Em outra ocasião, uma pessoa que estava bem na minha frente passou três minutos balançando a cabeça, de forma intermitente, em concordância com uma parte da pregação que falava sobre submissão. Ela estava sentada com a filha menor bem perto de si, quase no colo, e três meninos bem ao lado dela. Quando nosso pastor expunha um ponto, ela assentia. Quando ele repetia ou ampliava uma ideia, ela assentia novamente. Mais tarde, o pastor perguntou: “Quantas pessoas aqui já sentiram que não são dignas de um chamado que sentem que Deus colocou em suas vidas?” Mãos se levantaram ao nosso redor.
Algumas semanas atrás, mais de 200 pessoas foram batizadas. De onde estávamos sentados, podíamos ver seus corpos mergulhando na água, lá no palco principal. Observamos seus rostos em detalhes, nos telões da igreja, lado a lado com as palavras do cântico de adoração que todos estávamos cantando. Outra pessoa mergulhou na água; e voltou sorrindo. Ela levantou os braços em triunfo e a congregação explodiu em aplausos — em um rugido de celebração.
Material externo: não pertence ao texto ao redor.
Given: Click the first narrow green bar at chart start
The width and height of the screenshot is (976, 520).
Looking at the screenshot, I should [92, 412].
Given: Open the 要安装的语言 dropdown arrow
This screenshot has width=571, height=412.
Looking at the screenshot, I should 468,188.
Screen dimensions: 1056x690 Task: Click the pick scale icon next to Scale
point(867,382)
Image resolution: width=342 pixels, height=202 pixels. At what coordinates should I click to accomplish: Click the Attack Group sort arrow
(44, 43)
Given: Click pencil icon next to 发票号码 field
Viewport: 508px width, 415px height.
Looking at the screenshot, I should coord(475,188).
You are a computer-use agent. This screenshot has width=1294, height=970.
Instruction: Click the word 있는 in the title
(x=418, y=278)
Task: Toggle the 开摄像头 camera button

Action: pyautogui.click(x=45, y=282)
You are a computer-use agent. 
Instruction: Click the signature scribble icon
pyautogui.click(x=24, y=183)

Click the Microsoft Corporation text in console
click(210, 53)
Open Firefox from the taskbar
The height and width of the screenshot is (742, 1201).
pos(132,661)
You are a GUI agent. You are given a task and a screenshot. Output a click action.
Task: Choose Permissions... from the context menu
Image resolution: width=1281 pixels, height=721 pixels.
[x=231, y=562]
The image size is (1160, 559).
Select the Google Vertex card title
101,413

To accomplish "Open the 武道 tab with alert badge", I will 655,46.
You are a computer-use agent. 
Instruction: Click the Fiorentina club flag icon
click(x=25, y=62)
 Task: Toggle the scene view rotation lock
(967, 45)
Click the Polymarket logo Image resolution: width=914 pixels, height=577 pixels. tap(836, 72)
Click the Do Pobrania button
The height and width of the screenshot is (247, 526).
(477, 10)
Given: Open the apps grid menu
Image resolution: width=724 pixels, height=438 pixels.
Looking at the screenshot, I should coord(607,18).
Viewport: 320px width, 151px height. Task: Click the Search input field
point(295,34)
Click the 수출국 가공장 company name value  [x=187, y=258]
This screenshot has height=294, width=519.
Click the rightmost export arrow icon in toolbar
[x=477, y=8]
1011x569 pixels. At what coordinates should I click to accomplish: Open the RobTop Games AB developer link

Eu não teria visto nada disso online: nem os acenos, nem as mãos levantadas, nem a vulnerabilidade de admitir: sim, eu luto contra um sentimento de que não sou digno. Na tela, eu poderia ter visto a mesma pessoa sendo batizada, mas não estaria lá para juntar minha alegria à da congregação.
Hoje, percebo que fazemos do fato um evento. Juntos, a congregação, os leigos reagem a ideias [pregadas], a batismos, à necessidade de orar e à oportunidade de louvar. Modelamos vulnerabilidade e fidelidade uns para os outros. Sem nossas vozes, nossas cabeças balançando em concordância com algo, nossos aplausos e nosso encorajamento, a igreja não acontece. Não ouvimos muito sobre liturgia em uma megaigreja como esta, mas a palavra vem de uma combinação dos termos em grego para povo e ofício, trabalho. E é verdade, dá trabalho ir à igreja aos domingos e participar do culto — mas é nosso trabalho fazer isso. Só nós podemos fazê-lo.
Desde que nos comprometemos novamente com a igreja de forma presencial, meus filhos parecem estar mais seguros em relação ao mundo. Eles ainda estão cientes de seus problemas, mas têm um conhecimento visceral de como é ser uma comunidade que dá vida e o que significa ter bom ânimo, juntos, pois Cristo venceu o mundo (João 16.33).
Este não é um conhecimento que eu, sozinha, possa dar a eles. Eu posso ensiná-los, e um pastor pode pregar isso para eles, mas somente uma comunidade de crentes pode criar em conjunto o contexto no qual esse ensino e essa pregação façam sentido de forma robusta e encarnada. Toda vez que meus filhos ouvem alguém encorajar o pastor, torcer por um irmão ou uma irmã da igreja ou levantar suas vozes em louvor sincero, eles veem que Deus tem sido fiel a pessoas reais, vivas, de carne e osso. Deus se torna cada vez mais visível, cada vez mais plausível, à medida que eles testemunham a adoração de forma presencial.
Ao relembrar o tempo em que ficamos afastados da igreja, sinto um novo senso de responsabilidade. As pessoas passam por provações, de forma individual e como família. Nós nos deparamos com pontos de ruptura. Às vezes, enfrentamos a dor e ficamos atolados na tristeza. É trabalho dos leigos se unirem, exaltarem o nome de Cristo, receberem a Palavra de Deus, carregarem os fardos uns dos outros (Gálatas 6.2) e incentivarem a fé uns dos outros, à medida que eles, ou melhor, que nós somos curados e nos aproximamos de Deus.
E eu quero fazer a minha parte [nesse trabalho].
Erica Bryand Ramirez é uma socióloga da religião que ensina História Cristã no Seminário Truett da Universidade Baylor. Ela mora em San Antonio, com Chris e seus três filhos.